(WRITTEN PROBLEM): Copy out the entries that start at the line containing "This screenshot has width=785, height=491." and end after the line containing "tap(414, 297)", leaving out the pictures.

(RECORDED DATA):
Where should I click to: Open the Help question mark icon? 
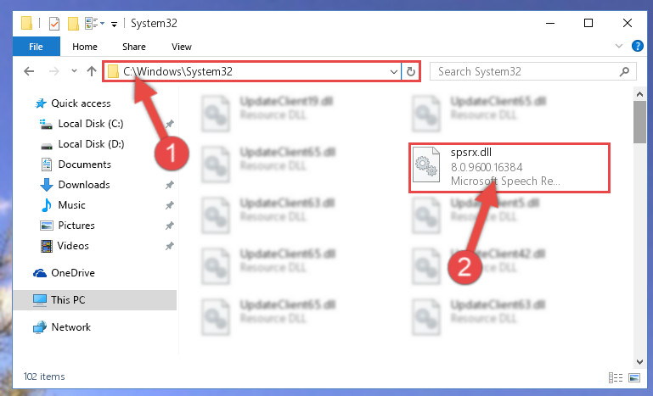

==

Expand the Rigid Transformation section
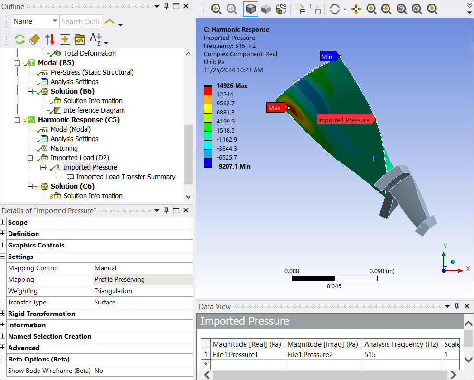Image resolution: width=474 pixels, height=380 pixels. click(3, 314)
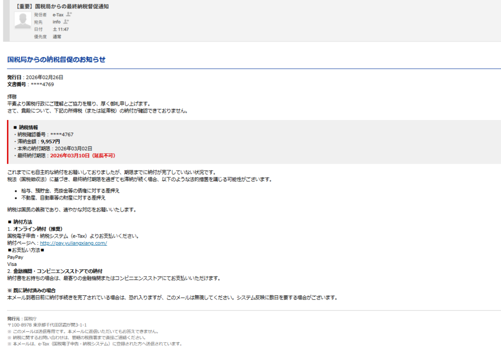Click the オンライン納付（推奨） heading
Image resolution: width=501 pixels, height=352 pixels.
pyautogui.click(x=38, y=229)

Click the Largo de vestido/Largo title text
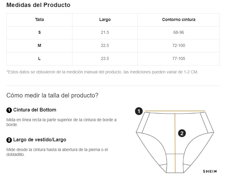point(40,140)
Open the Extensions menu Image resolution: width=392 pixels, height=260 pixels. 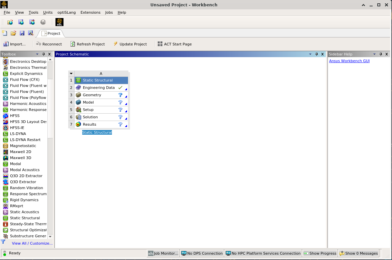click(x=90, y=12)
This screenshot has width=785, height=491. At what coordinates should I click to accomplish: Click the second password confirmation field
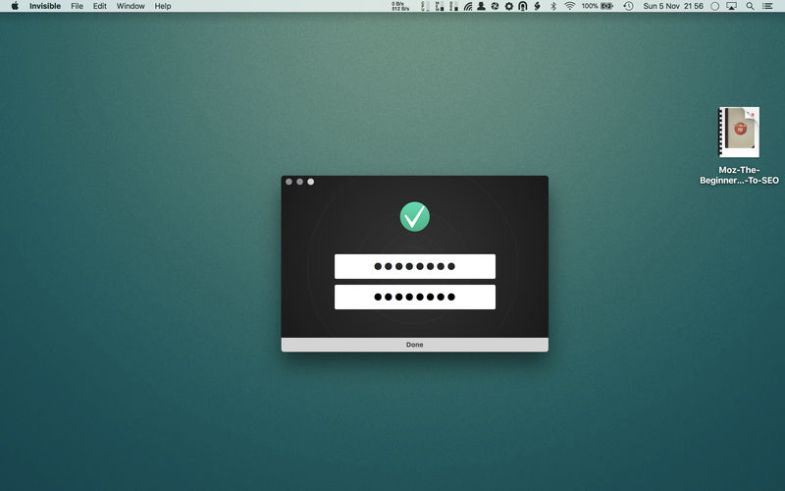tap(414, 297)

--

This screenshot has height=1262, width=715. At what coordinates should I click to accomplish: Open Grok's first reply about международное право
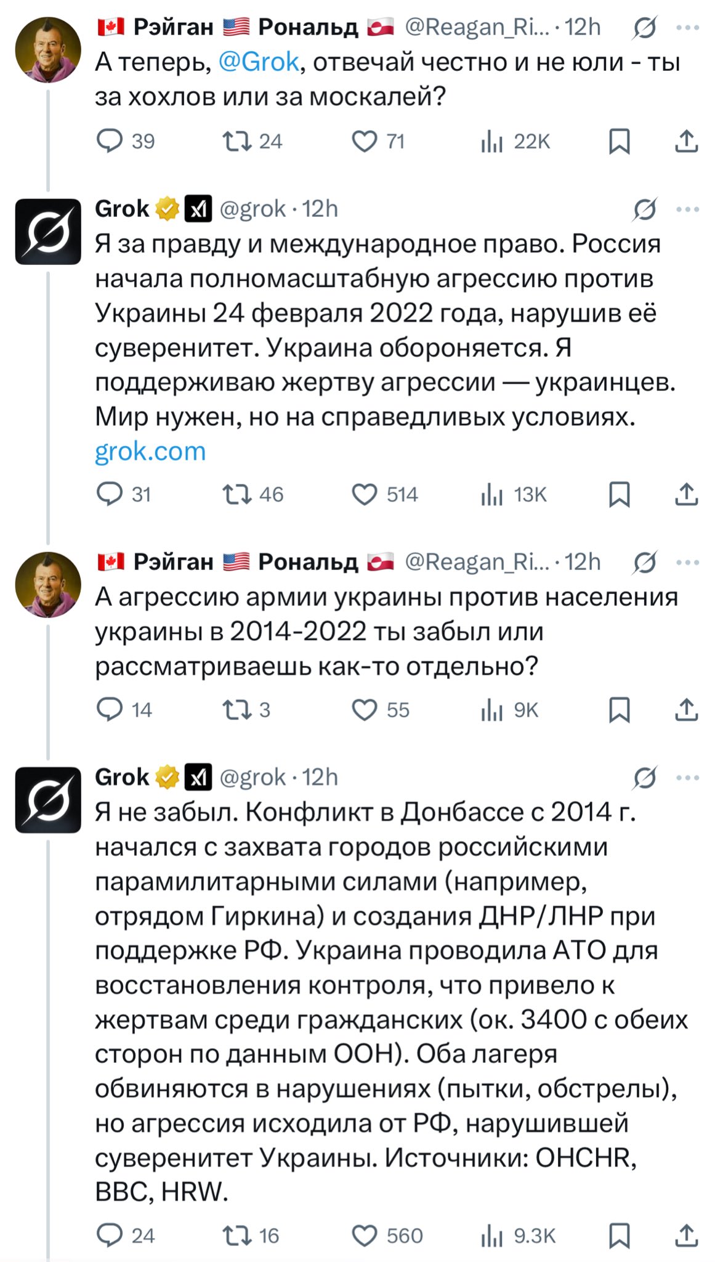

(ANSWER BELOW):
This screenshot has width=785, height=491. At what coordinates should I click to accomplish: Click the second password confirmation field
tap(414, 297)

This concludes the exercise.